Did I even answer your question? How about this.
When all the various media, interface, texts, words, coding, interactivity hold hands, gather up power tools and build treehouses for wolves with jetpacks, I’m super darn chuffed (happy in Aussieland).

5.ELR: You have launched the new website dpoetry.com for the Dispersed Digital Poetry Project. Could you illustrate the process (HOW) with an example and use this very blog to host one of your poems?+

5.Jason Nelson: Of course I can and will! Your site/audience rocks.

The notion of the Dispersed Digital Poetry project is somewhat simple. I’m creating a series of digital poems, possibly up to 50. Each of those digital poems will be hosted on a different website, with all the various sections then inter-linked and connected. So there will eventually be 50 different entry points, and as the reader moves through the series, they will be continually entering new domains (literally).

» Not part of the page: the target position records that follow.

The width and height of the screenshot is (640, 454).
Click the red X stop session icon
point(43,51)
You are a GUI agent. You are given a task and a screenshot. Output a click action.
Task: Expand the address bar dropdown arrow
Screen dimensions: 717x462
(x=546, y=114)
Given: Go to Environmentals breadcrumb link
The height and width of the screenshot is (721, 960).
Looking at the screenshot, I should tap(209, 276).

I have around 20 or so started, and will launch the series soon. Part of the process comes from my ever-experimenting creative methods. On my hard drive there are dozens of half-started/finished digital poems/fictions. Some of them are ambitious giants and others are smaller inventions, playful gizmos. The Dispersed project will give all those orphaned interactive poems homes, and in turn, bring new audiences to both my work and the sites that host a section.

So, yes, do come and play. .

"Recently, he has produced two new, and typically messy, strange and unsettling works, Six-Sided Strange and Scrape Scraperteeth, the latter commissioned by the San Francisco Gallery of Modern Art. They bear all of Nelson's trademarks – seemingly stream-of-consciousness text clips, hectic presentation and guarded messaging – and they push at the boundaries of what can be called a game.

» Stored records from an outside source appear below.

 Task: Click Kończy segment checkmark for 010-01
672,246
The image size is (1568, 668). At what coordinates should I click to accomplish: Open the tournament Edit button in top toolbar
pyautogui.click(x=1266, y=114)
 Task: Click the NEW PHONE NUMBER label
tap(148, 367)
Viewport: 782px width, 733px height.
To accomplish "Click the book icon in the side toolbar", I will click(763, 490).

Last week, I spoke to Nelson about these works, and the whole idea of art games and their relationship to the mainstream interactive entertainment industry. If you want to know what connects Basquiat with Mario Brothers and James Joyce, come this way..."

- Keith Stuart, The Guardian

"I RECENTLY played a poem. It featured a hyperactive sun, mutant ladybirds and a rotating paper clip. There was text, too, although some of it had to be searched for. I bumped my avatar into a flashing bomb and these lines appeared: “one sunday morning/ the strength team exploded/ hot water bags/ with their convictions.

Welcome to the world of digital poetry, where words shift, combine with images and sound, and respond to the click of a mouse. For devotees of Wordsworth and Byron, the results can be confusing. According to The Wall Street Journal, the work of Jason Nelson, the creator of the poem I played, is as “alienating as modern art can get”. But despite the criticisms, there is no doubt that digital poets ..."

- CultureLab, New Scientist Magazine

"A self-taught tech-head, the founder of secrettechnology.com says he started out writing traditional print poetry. But his love for technology, combined with his frustration of not being able to fully express himself, led Mr Nelson to experimenting with digital poetry.

"I was always interested in how software and devices could be used in creative ways and started experimenting with how interactive interfaces, like game engines and website code, could be used to rethink how we understand poetry," he said.

In the past year, Mr Nelson's digital poems have been featured in galleries in New York, the National Library of France, the University of Edinburgh, archived in the US Library of Congress and spread around the world through viral networks."